Mi parlavi del lavoro da sarta della nonna immigrata. Del lavoro del nonno come guardiano notturno per la compagnia Horn & Hardart, che si occupava di ristorazione. Una buona cosa, perché a volte portava a casa degli avanzi, quando il denaro scarseggiava. I tuoi racconti sulle lotte non erano mai pervasi dall’odio. Mai aspri. Erano invece pieni di speranza e fonti di ispirazione: comunicati con l’incerta fiducia che l’arco della giustizia sociale continuerà a piegarsi verso l’equità. Io porto questa visione del futuro della società in ogni giorno della mia vita.

A scuola studiasti duramente, e facesti della tua aspirazione alla giustizia sociale un viatico che ti portò fino alla nomina a commissario del sindaco Lindsay per la gestione delle risorse umane di New York. I giornalisti non scrivono articoli sui fatti che non accadono. Ma i programmi che attivasti nei quartieri poveri della città, sostenendo i giovani nei tardi anni Sessanta quando quei quartieri erano polveriere, fecero sì che agitazioni e disordini fossero blandi. Di fatto, New York rimase tranquilla a paragone di quello che accadde a Watts, Newark, Detroit, Cincinnati, Milwaukee, e specialmente a Chicago, a Washington e a Baltimora, dove le truppe federali dovettero intervenire per reprimere le violenze. Lavorasti a tutto ciò dietro le quinte, ricevendo come unica ricompensa la silenziosa consapevolezza del fatto che la più grande città del paese non è bruciata durante gli anni più turbolenti del decennio più turbolento della storia americana dopo la guerra civile. Sforzarsi di fare ciò che è giusto, senza domandarsi se altri se ne accorgono, dovrebbe essere un esempio per tutti noi.

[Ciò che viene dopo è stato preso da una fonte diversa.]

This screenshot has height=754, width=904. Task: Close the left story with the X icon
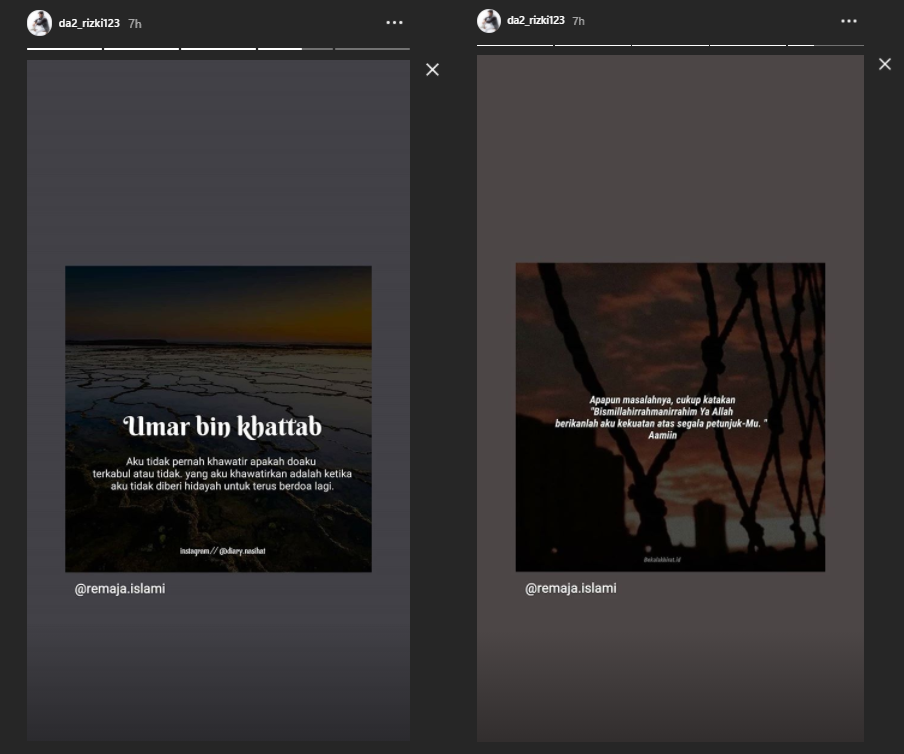[432, 70]
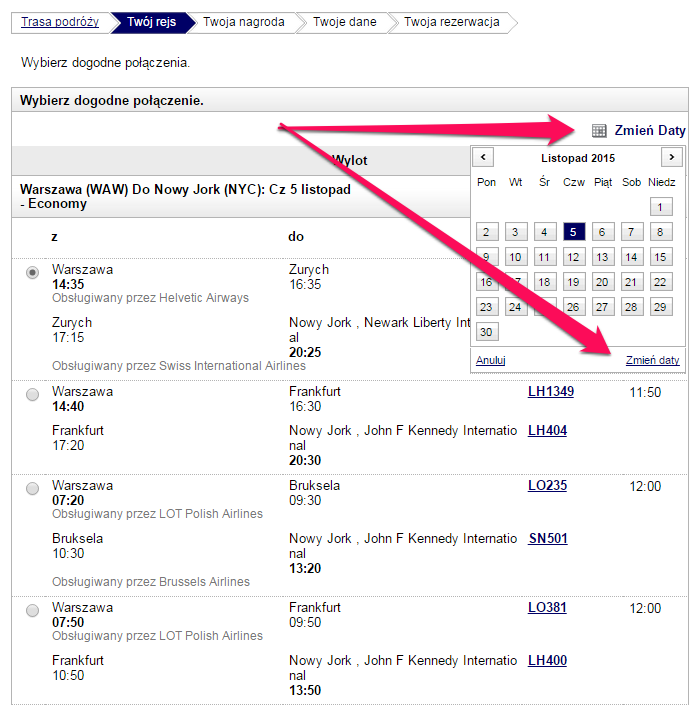Select the Warszawa 14:35 Zurych flight

32,272
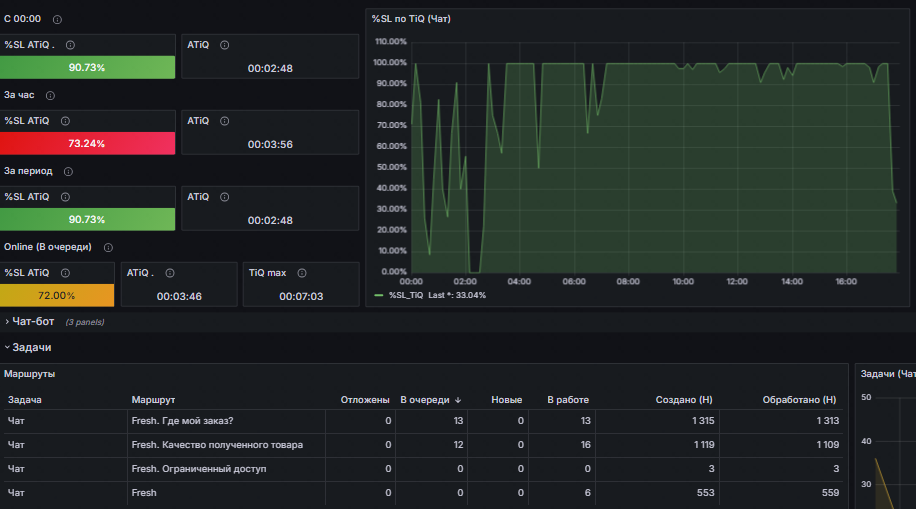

Le tue storie e i tuoi punti di vista su come muoversi nei rapporti con le persone, la politica, i flussi di finanziamento e i retaggi delle istituzioni hanno profondamente influenzato i miei sforzi (riusciti) di creare di sana pianta un dipartimento di astrofisica nuovo di zecca presso l’American Museum of Natural History. Tu mi hai insegnato che nella vita avere ragione non è sufficiente. Bisogna essere anche efficaci. Per questo oggi considero la formazione di quel dipartimento come uno dei massimi successi della mia carriera professionale.

Così, papà, questa lettera di ringraziamento in occasione della tua morte è semplicemente un pubblico riconoscimento di ciò per cui ti ho già ringraziato durante la tua vita: avermi trasmesso principi guida per vivere la mia esistenza nel modo più pieno, e intanto, quando possibile, alleviare la sofferenza degli altri.

So che mi mancherai, perché già mi manchi.